● Selected text
━━━━━━━━━━

Developing and validating a mortality prediction model for ICH in ITP: a nationwide representative multicenter study

Immune thrombocytopenia (ITP) is an acquired isolated thrombocytopenia with a platelet count of <100 × 10⁹/L, characterized by platelet destruction and impaired platelet production.^1-4  ITP can occur in all age ranges, with an incidence of 3.9 to 6.1 per 1 000 000 people every year, with 2 peaks, one during childhood and one at >60 years of age.^5,6  Compared with the short-term and self-limited disease courses in children, ITP is more likely to be persistent or chronic in adults due to different pathogeneses.^1,7 

Bleeding has been considered one of the important clinical outcomes for ITP patients.⁸  Although the mortality rate of ITP is only slightly higher than that of the general population, severe hemorrhagic events such as intracranial hemorrhage (ICH) are often considered to be associated with a poor prognosis.^9-12  According to previous reports, ICH occurs in approximately 1% of ITP patients with a mortality of 24.0% to 31.2%.^9,13-15  Lower platelet count, prior bleeding events, and antecedent head trauma have been shown to be associated with the development of ICH in pediatric and adult patients.^13-17  Meanwhile, prior hemorrhagic events and newly diagnosed ITP were related to death in a cohort of 40 children.¹⁴  However, to date, risk factors for death from ICH in adults with ITP remain unclear.

━━━━━━━━━━

Answer these questions from the passage on immune thrombocytopenia.
(a) What is the yearly incidence of ITP?
(b) What mortality range is reported for ITP patients who develop ICH?
(c) How many children were in the cohort where prior hemorrhagic events and newly diagnosed ITP were related to death?
The entries that follow are separate material and are unrelated to the passage on immune thrombocytopenia.

━━━━━━━━━━

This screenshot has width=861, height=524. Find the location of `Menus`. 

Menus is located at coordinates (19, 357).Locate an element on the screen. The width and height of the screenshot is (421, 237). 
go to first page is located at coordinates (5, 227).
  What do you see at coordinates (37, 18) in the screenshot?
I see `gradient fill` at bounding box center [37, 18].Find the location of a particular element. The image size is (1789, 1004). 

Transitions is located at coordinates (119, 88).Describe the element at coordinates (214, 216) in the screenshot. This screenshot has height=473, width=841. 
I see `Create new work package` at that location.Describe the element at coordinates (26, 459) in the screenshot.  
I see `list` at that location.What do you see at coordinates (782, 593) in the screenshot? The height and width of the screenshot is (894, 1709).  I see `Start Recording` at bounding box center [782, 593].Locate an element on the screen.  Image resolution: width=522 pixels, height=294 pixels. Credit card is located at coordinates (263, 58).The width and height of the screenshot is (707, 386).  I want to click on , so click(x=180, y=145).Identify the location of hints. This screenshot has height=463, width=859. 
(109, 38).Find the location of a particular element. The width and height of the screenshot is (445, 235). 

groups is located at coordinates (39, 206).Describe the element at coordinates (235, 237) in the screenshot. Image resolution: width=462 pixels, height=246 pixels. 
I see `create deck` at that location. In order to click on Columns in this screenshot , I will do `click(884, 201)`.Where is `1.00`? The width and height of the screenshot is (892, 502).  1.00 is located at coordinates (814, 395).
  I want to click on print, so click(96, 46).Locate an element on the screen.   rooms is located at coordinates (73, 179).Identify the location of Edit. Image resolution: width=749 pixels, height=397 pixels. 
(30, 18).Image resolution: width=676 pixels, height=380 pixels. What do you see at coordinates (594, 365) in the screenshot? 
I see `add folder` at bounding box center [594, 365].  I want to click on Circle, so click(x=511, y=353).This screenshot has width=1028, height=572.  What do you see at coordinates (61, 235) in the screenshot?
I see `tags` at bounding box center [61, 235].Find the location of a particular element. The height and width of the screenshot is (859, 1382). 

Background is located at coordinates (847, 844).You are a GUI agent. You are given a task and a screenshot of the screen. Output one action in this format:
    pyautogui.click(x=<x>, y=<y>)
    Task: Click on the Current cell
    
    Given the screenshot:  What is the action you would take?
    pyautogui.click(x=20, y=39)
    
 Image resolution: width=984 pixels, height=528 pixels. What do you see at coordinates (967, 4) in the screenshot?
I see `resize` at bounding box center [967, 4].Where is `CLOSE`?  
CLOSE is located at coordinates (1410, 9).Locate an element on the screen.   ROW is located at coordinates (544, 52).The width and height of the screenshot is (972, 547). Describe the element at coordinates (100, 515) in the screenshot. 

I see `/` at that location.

━━━━━━━━━━

● Result
(a) 3.9 to 6.1 per 1 000 000 people every year
(b) 24.0% to 31.2%
(c) 40